EXCLUSIVE: Leaked emails reveal Newsom’s office will not negotiate crime bills, unless DAs pull 2024 ballot measure to amend Prop. 47


Newsom’s office will not negotiate over 2024 ballot measure to amend Prop. 47, leaked emails show


Newsom’s office will not negotiate over 2024 ballot measure to amend Prop. 47, leaked emails show

03:57

An email chain obtained by CBS News California Investigates reveals that the Governor’s Chief of Staff would not negotiate to strengthen a Democratic package of crime bills unless a coalition of crime victims, retailers, and law enforcement leaders would agree to postpone thier ballot measure until 2026.

At issue is the proposed Homelessness, Drug Addiction, and Theft Reduction Act. It’s intended to reform Prop. 47, which is the 2014 voter-approved law that reduced punishments for drug possession and thefts under $950.

The ballot proposal has been billed as a Republican-led initiative, but it’s actually sponsored by a group of victims’ advocates, business and public safety leaders — including former prominent DAs.

Top donors for the ballot measure, which has now qualified for the ballot, include Walmart and Target. 

In an effort to address crime in California, without going back to voters to amend Prop 47, Democratic leadership came up with its own set of bills that lawmakers can pass, without voter approval. The Governor created this legislative framework to address property crime, as well as some of the limitations related to the Prop 47, but it does not go as far as the ballot measure itself. 

Democratic leadership has publicly agreed to negotiate with the initiative coalition to strengthen its package of bills. 

However, based on these emails – first obtained by CBS News California – it appears negotiations have stalled and the Governor’s Office would prefer Californians not vote on reforming Prop. 47 this year.  

In one email, the Governor’s Chief of Staff Dana Williamson tells the coalition’s lead negotiator, Greg Totten, that leadership is willing to negotiate on its package of crime bills, which would take effect immediately, clarifying “As far as an initiative, we are open to something in 2026.” 

Totten replies, “As I noted previously, our focus is on amending Proposition 47 on the 2024 ballot.” adding, “If the administration is prepared to consider an amendment of Proposition 47 on the 2024 ballot, then we are happy to meet.”

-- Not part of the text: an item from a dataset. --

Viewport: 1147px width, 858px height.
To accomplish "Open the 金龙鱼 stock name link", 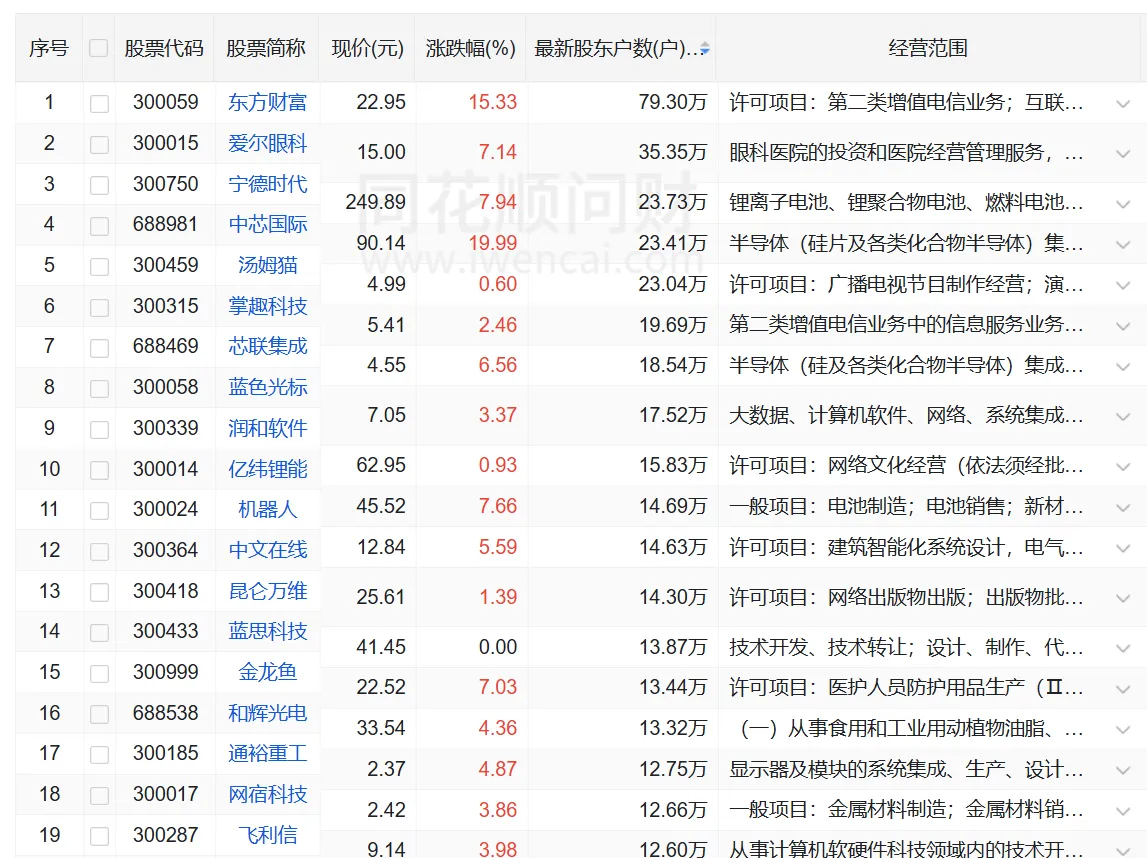I will click(x=267, y=672).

Williamson responds, “If that’s your position then I agree, there’s nothing to talk about. She adds, “It’s really amazing how you are incapable of taking a win. And the consultants you’re working with haven’t won anything in a decade. Good luck.”

Above: An email chain, obtained by CBS News California Investigates, reveals the governor’s Chief of Staff did not want to negotiate with the initiative coalition unless they agreed to postpone their ballot measure until 2026.
Click here to open in a new window.

Following the breakdown in negotiations, Democratic leaders added a so-called ‘poison pill’ to their bills on Monday that would automatically repeal them if voters pass the ballot measure in November.

Several prominent democrats broke ranks with leadership, pulling their bills from the package, or pulling their names off bills, in light of the decision to move forward with the repeal clause. It’s not clear now whether leadership will have the votes needed to get the package passed. 

Neither the Governor’s Office nor the coalition was available for an interview on Monday. However, they issued the following statements. 

Greg Totten, CDAA / Californians for Safety and Justice: 

“While I’m not willing to comment on negotiations about the ballot measure, I can say that we’ve had one objective in pursuing this ballot measure: to address the unintended consequences of parts of Proposition 47, which have resulted in a surge in retail theft, fentanyl trafficking, and overdose deaths. Additionally, we aim to provide stronger incentives for getting hard drug users into treatment. Unfortunately, state leaders are prioritizing politics over public safety.”

Governor’s office: 

“We regularly engage with a diverse range of stakeholders from across the political spectrum. The California District Attorneys Association requested a meeting with our office but canceled. It appears their decision was based on a position that does not reflect the consensus of their broader coalition.

(This story was updated to add a response from the Governor’s office.)